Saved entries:
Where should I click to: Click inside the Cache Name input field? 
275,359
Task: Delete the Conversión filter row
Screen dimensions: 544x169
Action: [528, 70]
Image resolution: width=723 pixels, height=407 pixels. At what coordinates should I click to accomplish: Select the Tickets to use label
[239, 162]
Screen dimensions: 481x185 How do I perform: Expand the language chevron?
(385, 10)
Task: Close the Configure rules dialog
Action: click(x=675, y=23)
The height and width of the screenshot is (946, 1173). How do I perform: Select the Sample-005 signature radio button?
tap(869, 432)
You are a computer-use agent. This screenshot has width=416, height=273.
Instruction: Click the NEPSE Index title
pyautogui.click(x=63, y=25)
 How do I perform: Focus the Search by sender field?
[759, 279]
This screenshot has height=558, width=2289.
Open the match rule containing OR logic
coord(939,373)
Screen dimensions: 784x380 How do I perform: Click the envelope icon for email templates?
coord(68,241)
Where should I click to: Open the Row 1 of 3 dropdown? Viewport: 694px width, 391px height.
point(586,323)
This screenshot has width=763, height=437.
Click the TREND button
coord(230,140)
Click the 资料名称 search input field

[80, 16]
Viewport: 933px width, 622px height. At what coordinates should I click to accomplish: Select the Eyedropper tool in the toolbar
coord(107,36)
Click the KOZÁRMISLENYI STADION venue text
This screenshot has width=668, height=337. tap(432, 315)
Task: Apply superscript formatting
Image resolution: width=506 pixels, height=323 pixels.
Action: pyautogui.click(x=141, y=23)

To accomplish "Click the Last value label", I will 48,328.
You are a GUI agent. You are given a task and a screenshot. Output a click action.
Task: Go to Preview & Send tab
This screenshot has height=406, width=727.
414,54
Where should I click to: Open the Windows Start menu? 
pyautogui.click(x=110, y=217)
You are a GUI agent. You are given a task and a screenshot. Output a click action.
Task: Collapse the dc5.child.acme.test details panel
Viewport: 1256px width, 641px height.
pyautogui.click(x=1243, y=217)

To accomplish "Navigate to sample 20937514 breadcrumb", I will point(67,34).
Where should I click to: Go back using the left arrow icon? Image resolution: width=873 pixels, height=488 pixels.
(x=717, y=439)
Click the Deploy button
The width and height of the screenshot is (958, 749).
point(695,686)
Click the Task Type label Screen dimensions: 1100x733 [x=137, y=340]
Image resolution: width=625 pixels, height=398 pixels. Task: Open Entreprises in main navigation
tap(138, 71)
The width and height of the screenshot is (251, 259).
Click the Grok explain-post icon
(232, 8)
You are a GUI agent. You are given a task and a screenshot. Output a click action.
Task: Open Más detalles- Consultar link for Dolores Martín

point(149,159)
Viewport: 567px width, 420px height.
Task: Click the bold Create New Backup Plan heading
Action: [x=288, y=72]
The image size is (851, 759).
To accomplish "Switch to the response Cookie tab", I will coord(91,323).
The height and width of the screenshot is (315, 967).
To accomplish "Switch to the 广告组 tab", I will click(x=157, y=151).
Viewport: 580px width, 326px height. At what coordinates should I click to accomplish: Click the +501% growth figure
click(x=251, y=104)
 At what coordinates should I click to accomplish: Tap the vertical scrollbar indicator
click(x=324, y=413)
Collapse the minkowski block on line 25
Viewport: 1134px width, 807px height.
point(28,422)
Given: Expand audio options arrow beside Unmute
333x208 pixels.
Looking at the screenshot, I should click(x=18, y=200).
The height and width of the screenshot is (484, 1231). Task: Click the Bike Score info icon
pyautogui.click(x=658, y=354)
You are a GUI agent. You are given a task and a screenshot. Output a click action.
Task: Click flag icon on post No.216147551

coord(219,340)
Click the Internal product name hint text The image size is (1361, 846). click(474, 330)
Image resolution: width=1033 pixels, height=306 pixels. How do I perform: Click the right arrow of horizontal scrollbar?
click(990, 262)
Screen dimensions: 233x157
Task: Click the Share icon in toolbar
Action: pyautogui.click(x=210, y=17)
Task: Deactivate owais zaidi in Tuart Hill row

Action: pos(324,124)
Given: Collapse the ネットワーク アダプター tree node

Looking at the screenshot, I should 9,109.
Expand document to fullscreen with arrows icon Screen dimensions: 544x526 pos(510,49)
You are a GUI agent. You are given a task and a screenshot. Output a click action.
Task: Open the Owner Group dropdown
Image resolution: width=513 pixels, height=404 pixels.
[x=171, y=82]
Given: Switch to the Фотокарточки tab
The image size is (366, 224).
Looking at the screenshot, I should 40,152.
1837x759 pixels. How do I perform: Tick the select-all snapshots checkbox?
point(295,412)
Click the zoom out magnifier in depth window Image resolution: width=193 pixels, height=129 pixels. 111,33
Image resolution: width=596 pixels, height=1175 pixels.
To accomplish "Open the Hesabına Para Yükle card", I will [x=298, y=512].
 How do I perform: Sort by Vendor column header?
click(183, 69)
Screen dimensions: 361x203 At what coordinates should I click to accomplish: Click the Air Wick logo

## Activity
Search term "will": return each line of the data that contains it.

## Solution
To accomplish "Click the Last value label", I will 48,328.
To accomplish "Navigate to sample 20937514 breadcrumb", I will point(67,34).
To accomplish "Switch to the response Cookie tab", I will coord(91,323).
To accomplish "Switch to the 广告组 tab", I will click(x=157, y=151).
To accomplish "Open the Hesabına Para Yükle card", I will [x=298, y=512].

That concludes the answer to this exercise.